Polri Mengawal Keadilan dan Kepastian Hukum Perempuan Indonesia
Implementasi dari UU TPKS akan berdampak pada pemenuhan tugas pokok Polri. Pembenahan perlu dilakukan, dimulai dari hulu hingga hilir, dari sistem pelaporan, penyelidikan hingga pencegahan dari kasus kekerasan seksual.
Pengesahan Undang-Undang Tindak Pidana Kekerasan Seksual (UU TPKS) adalah tahap awal dari perjalanan panjang yang harus ditempuh bangsa Indonesia. Tantangan di depan mata adalah bagaimana menerapkan dan menginternalisasi nilai dan semangat UU TPKS dalam keseharian masyarakat.
Pada konteks penegakan hukum, undang-undang (UU) ini perlu menghadirkan kepastian hukum dengan menjamin hak dan keadilan penyintas kekerasan seksual, mulai dari proses penerimaan laporan hingga penetapan keputusan pengadilan.
Kepastian hukum dan penjaminan hak tersebut sangat mendesak karena kasus kekerasan seksual terhadap perempuan dan anak di Indonesia dalam situasi darurat. Catatan Tahunan 2021 Komnas Perempuan menunjukkan tren kenaikan kekerasan seksual terhadap perempuan dalam kurun 12 tahun terakhir. Mirisnya, laporan kasus kekerasan seksual menempati peringkat kedua (1.983 kasus) setelah kekerasan fisik di ranah relasi personal.
Salah seorang penyidik Kepolisian Negara Republik Indonesia (Polri) menerima laporan dari seorang anak berusia delapan tahun yang terbata-bata menceritakan dirinya dicabuli orang dekatnya. Tidak hanya sekali, derita itu dialami berkali-kali. Penyidik mematung terpaku, tidak tega menggali trauma luka anak tersebut tetapi saat bersamaan harus melengkapi berkas laporan.
Setelah mengonfirmasi pada pendamping bahwa tidak mengapa cerita dilanjutkan, penyidik kembali bekerja untuk memastikan anak tersebut mendapat kepastian hukum.
Kisah pilu tersebut merupakan potret nyata dari berbagai laporan yang diterima oleh penyidik Polri setiap hari.
Kisah pilu tersebut merupakan potret nyata dari berbagai laporan yang diterima oleh penyidik Polri setiap hari. Data yang dikumpulkan oleh Bareskrim pada 2021 mencatat, sebanyak 63.396 kasus kekerasan seksual pada perempuan dan anak telah berhasil diselesaikan dengan tingkat penyelesaian kasus sebesar 79 persen.

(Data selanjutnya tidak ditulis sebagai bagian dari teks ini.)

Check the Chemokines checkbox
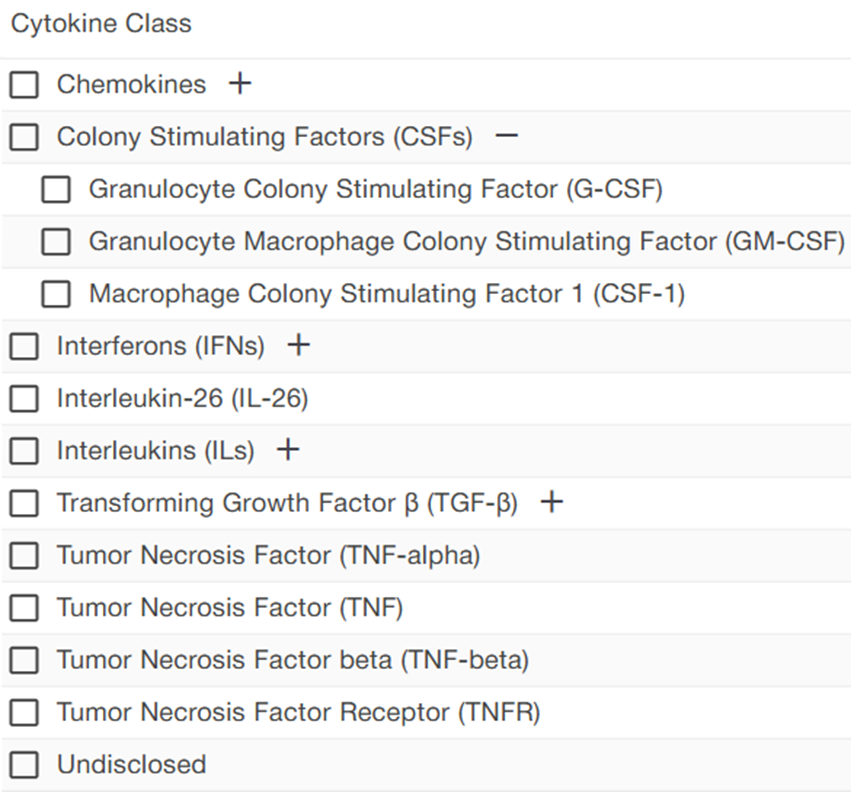 point(24,85)
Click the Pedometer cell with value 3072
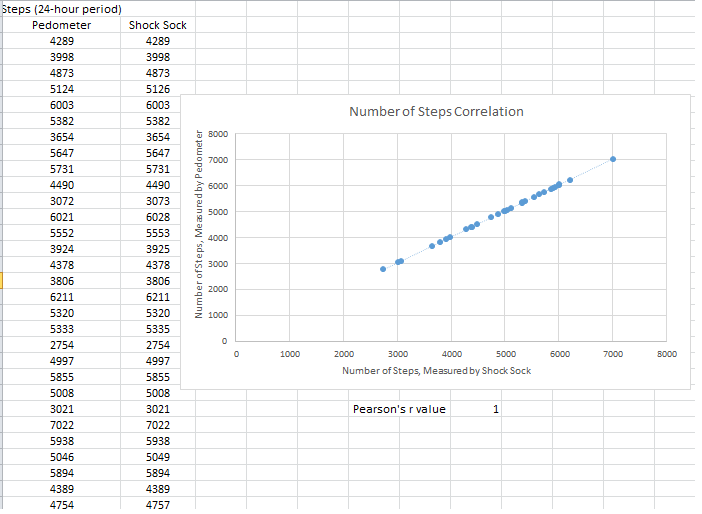Image resolution: width=702 pixels, height=514 pixels. click(61, 201)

Situasi darurat ini adalah permasalahan sistemik yang perlu kita hadapi dan benahi bersama, tidak cukup hanya dengan meluapkan kekesalan dan mengutuk keadaan.
Realitas ketimpangan relasi kuasa
Permasalahan sistemik ini dapat dipahami sebagai dampak dari ketimpangan relasi kuasa yang telah mengakar dalam masyarakat selama puluhan tahun. Ketimpangan relasi kuasa tersebut telah membentuk pola pikir (mindset) masyarakat yang cenderung mengabaikan hak-hak perempuan. Kondisi ini tidak ideal dan harus dibenahi secara berkelanjutan.
Namun, sebelum berbenah kita harus menyadari dan mengakui bahwa anggota Polri yang merupakan garda terdepan dalam penegakan hukum, tidak terpisahkan dari masyarakat. Sehingga norma dan nilai yang terbentuk dalam masyarakat secara tidak langsung memengaruhi mindset polisi.
Baca juga Tidak Percuma Lapor Polisi
Seorang polisi juga merupakan seorang istri/suami, ibu/ayah, dan bagian dari warga yang berperan aktif dalam masyarakat saat sedang tidak bertugas. Polisi bukan superhero yang imun terhadap berbagai prasangka gender yang ada di masyarakat, tetapi juga tidak menjadi pembenaran atas tindakan anggota polisi yang kurang disiplin. Kompleksitas permasalahan di lapangan dalam menangani kasus kekerasan seksual harus dipahami secara menyeluruh dengan semangat memberikan masukan yang konstruktif bukan destruktif.
Garda terdepan
Pengesahan dari UU TPKS pada 13 April 2022 menjadi momentum penting bagi seluruh institusi penegak hukum, tidak terkecuali Polri. UU TPKS memiliki peran sebagai wadah hukum yang lebih komprehensif dalam menangani kasus kekerasan seksual.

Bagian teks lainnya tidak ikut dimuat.